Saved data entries

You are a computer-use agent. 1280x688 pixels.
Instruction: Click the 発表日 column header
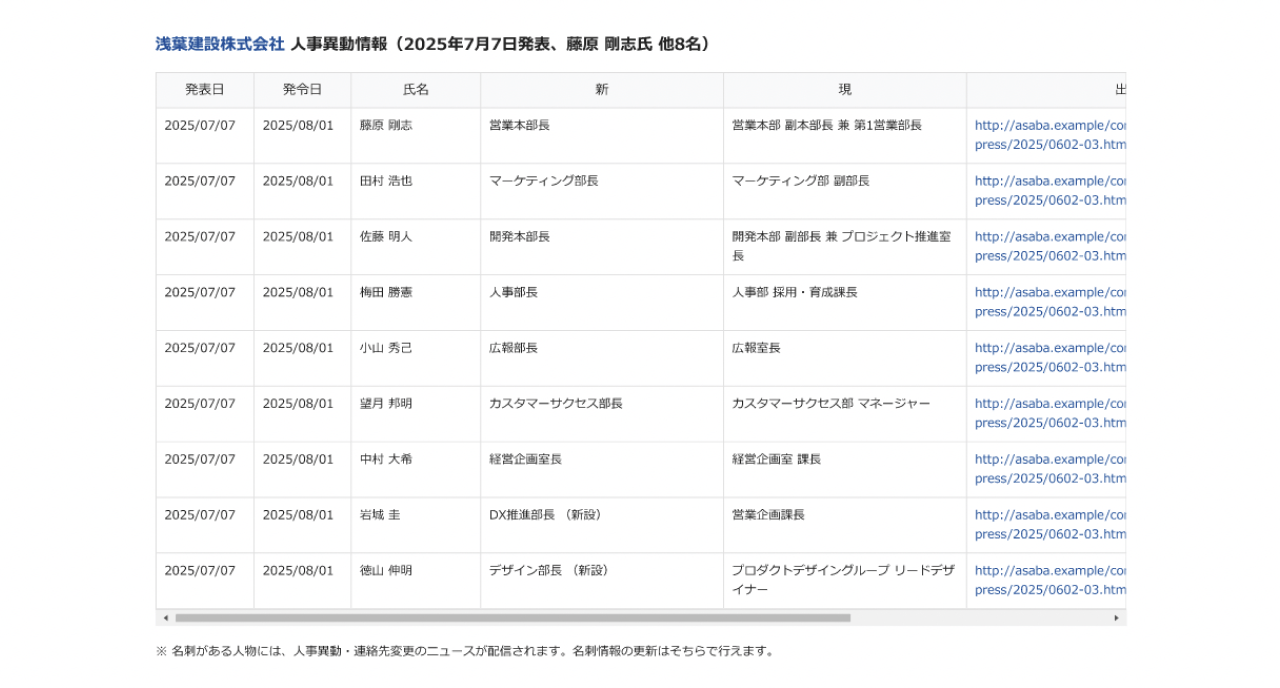pyautogui.click(x=205, y=90)
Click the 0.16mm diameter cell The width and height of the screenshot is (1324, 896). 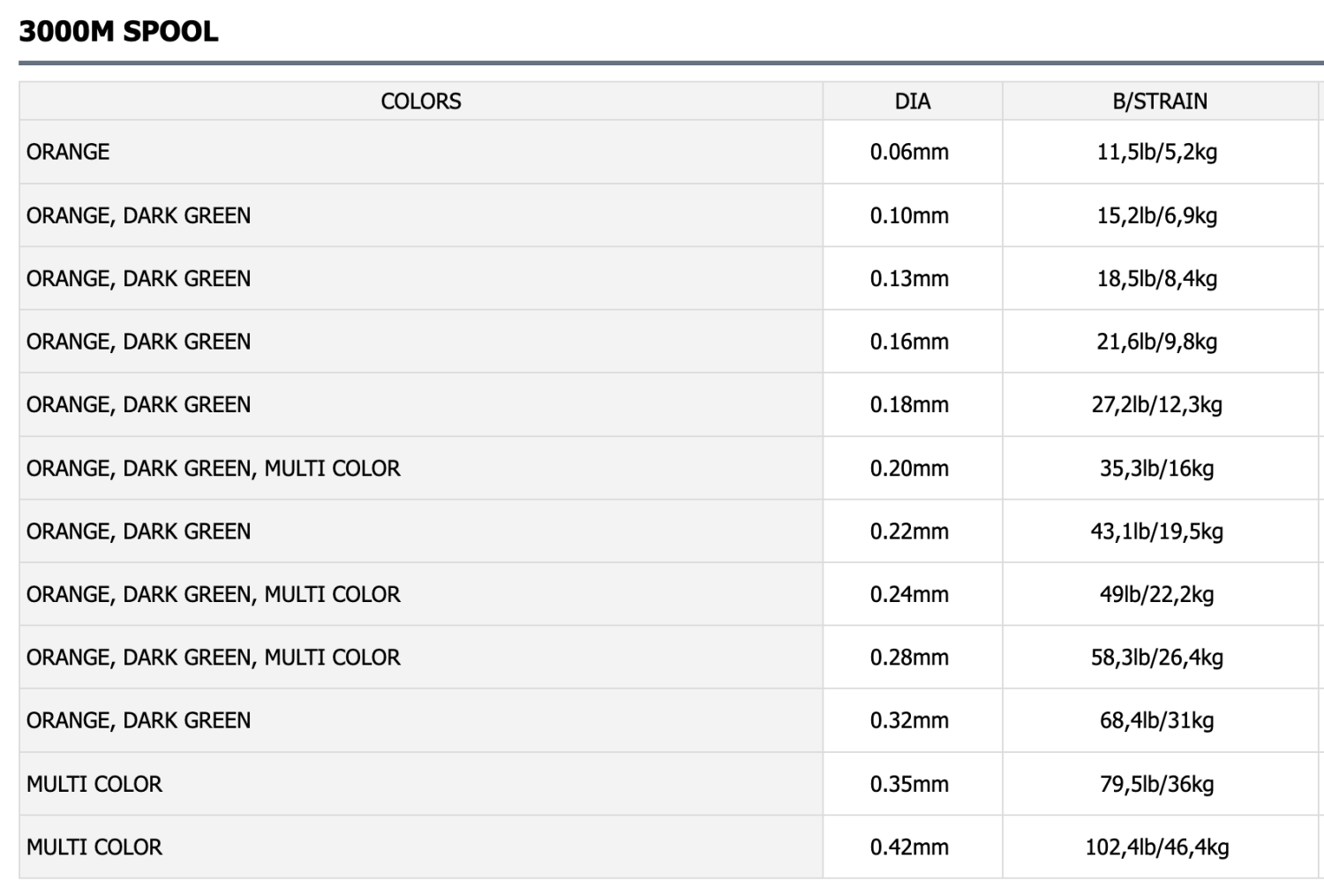(x=909, y=342)
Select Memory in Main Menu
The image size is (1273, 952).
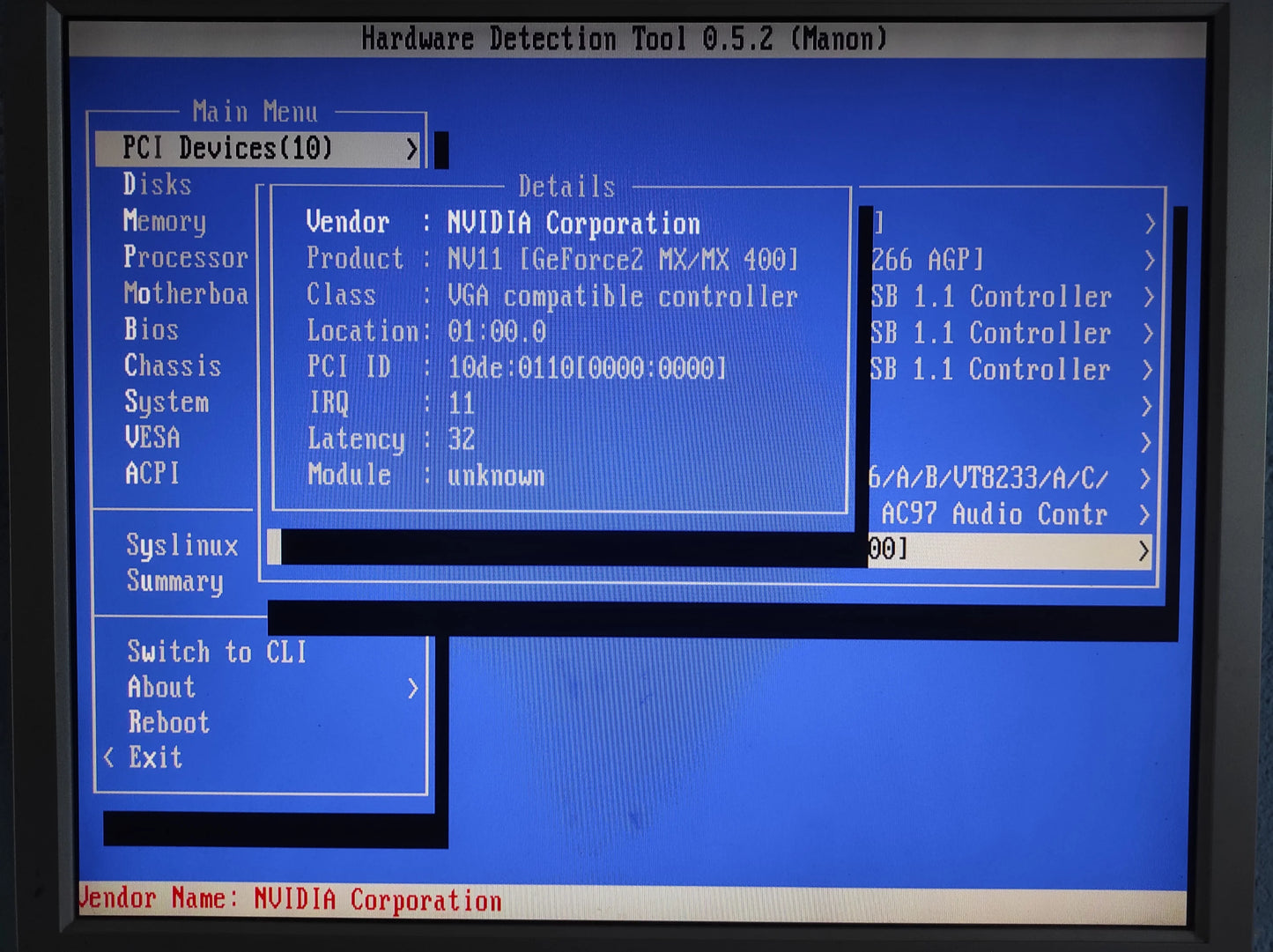point(165,221)
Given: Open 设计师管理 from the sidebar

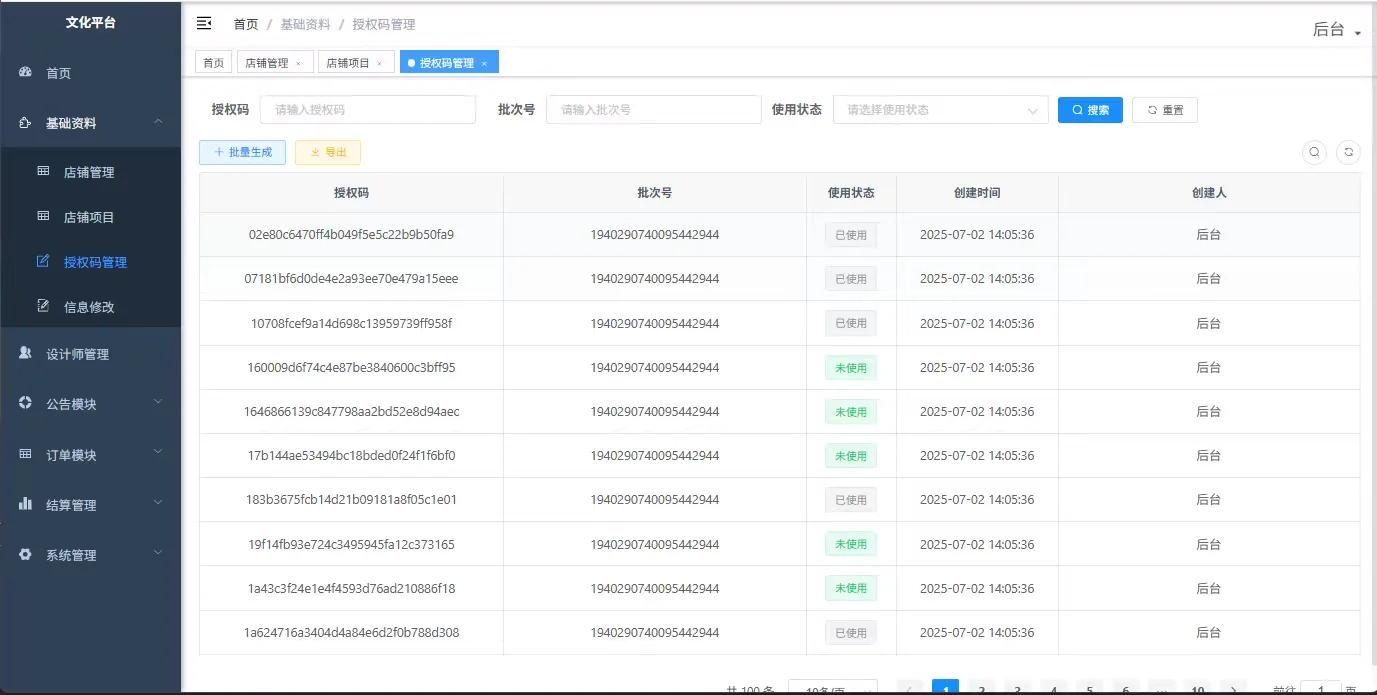Looking at the screenshot, I should (x=77, y=352).
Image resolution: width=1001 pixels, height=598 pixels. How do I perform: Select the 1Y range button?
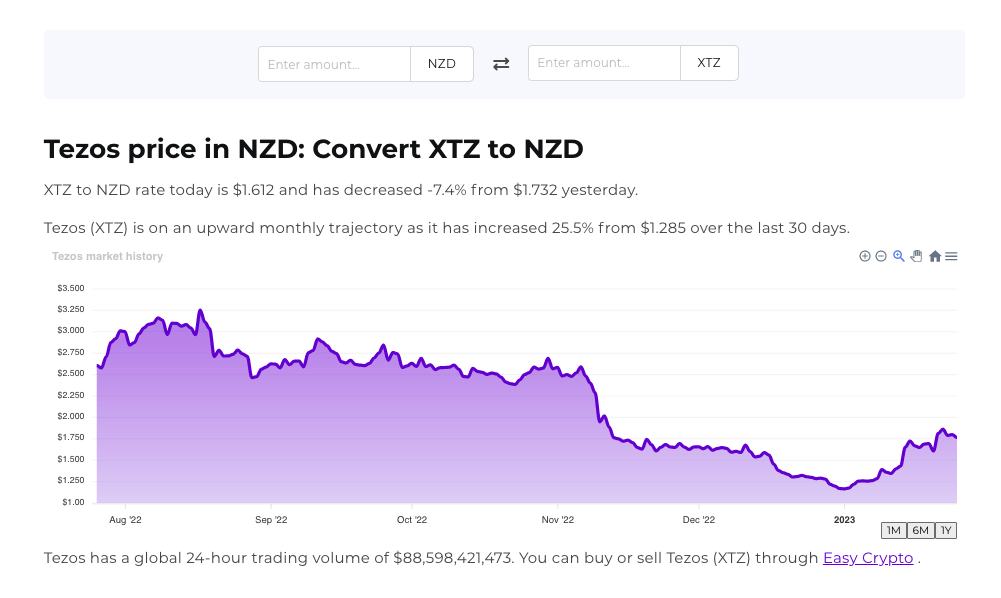tap(944, 530)
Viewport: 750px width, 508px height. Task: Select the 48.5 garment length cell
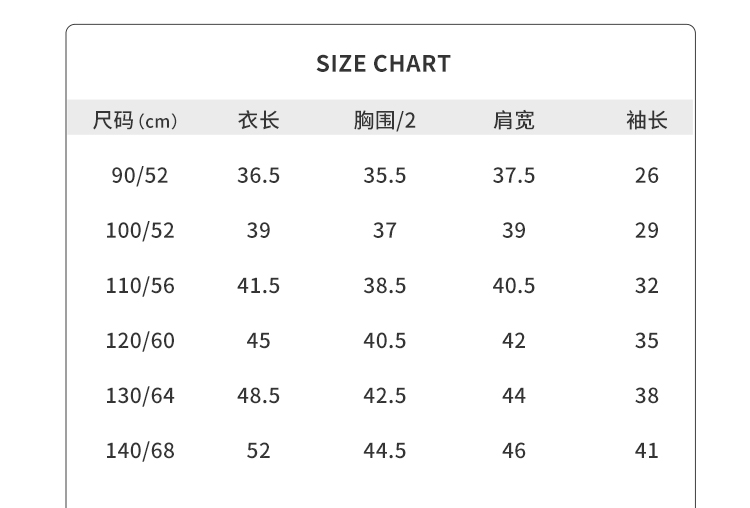tap(258, 396)
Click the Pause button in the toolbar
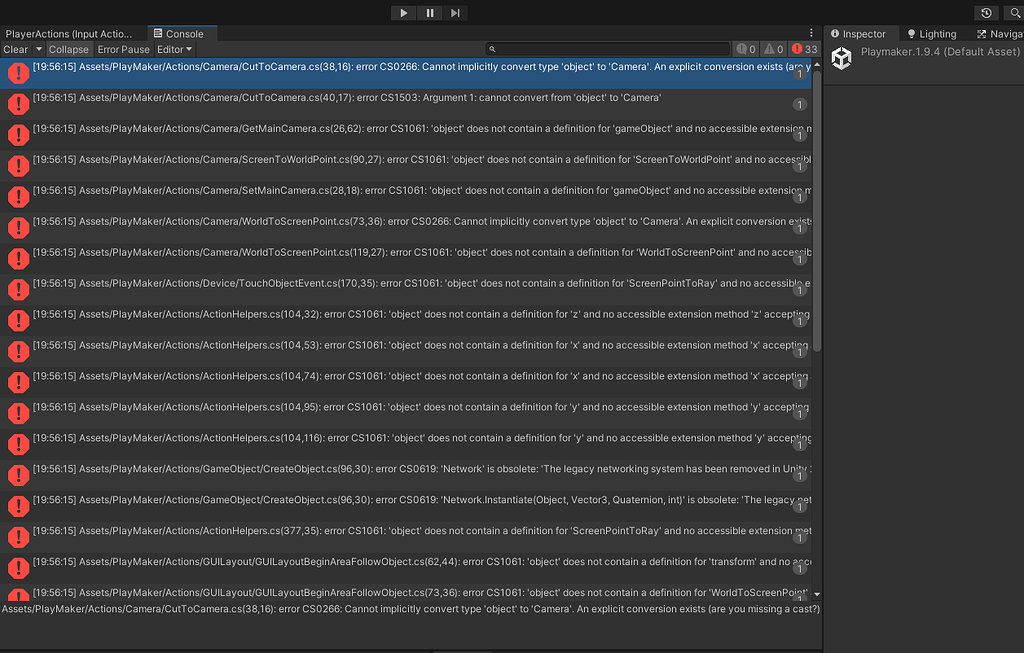 click(428, 12)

REQUIREMENT>
The required answer is the lines from the one that contains "Given: Open 设计师管理 from the sidebar" through the last line of the records, restated word for word, with every picture dropped.

TASK SOLUTION>
Given: Open 设计师管理 from the sidebar

Looking at the screenshot, I should (x=77, y=352).
Image resolution: width=1001 pixels, height=598 pixels. How do I perform: Select the 1Y range button?
tap(944, 530)
Viewport: 750px width, 508px height. Task: Select the 48.5 garment length cell
tap(258, 396)
Click the Pause button in the toolbar
 click(428, 12)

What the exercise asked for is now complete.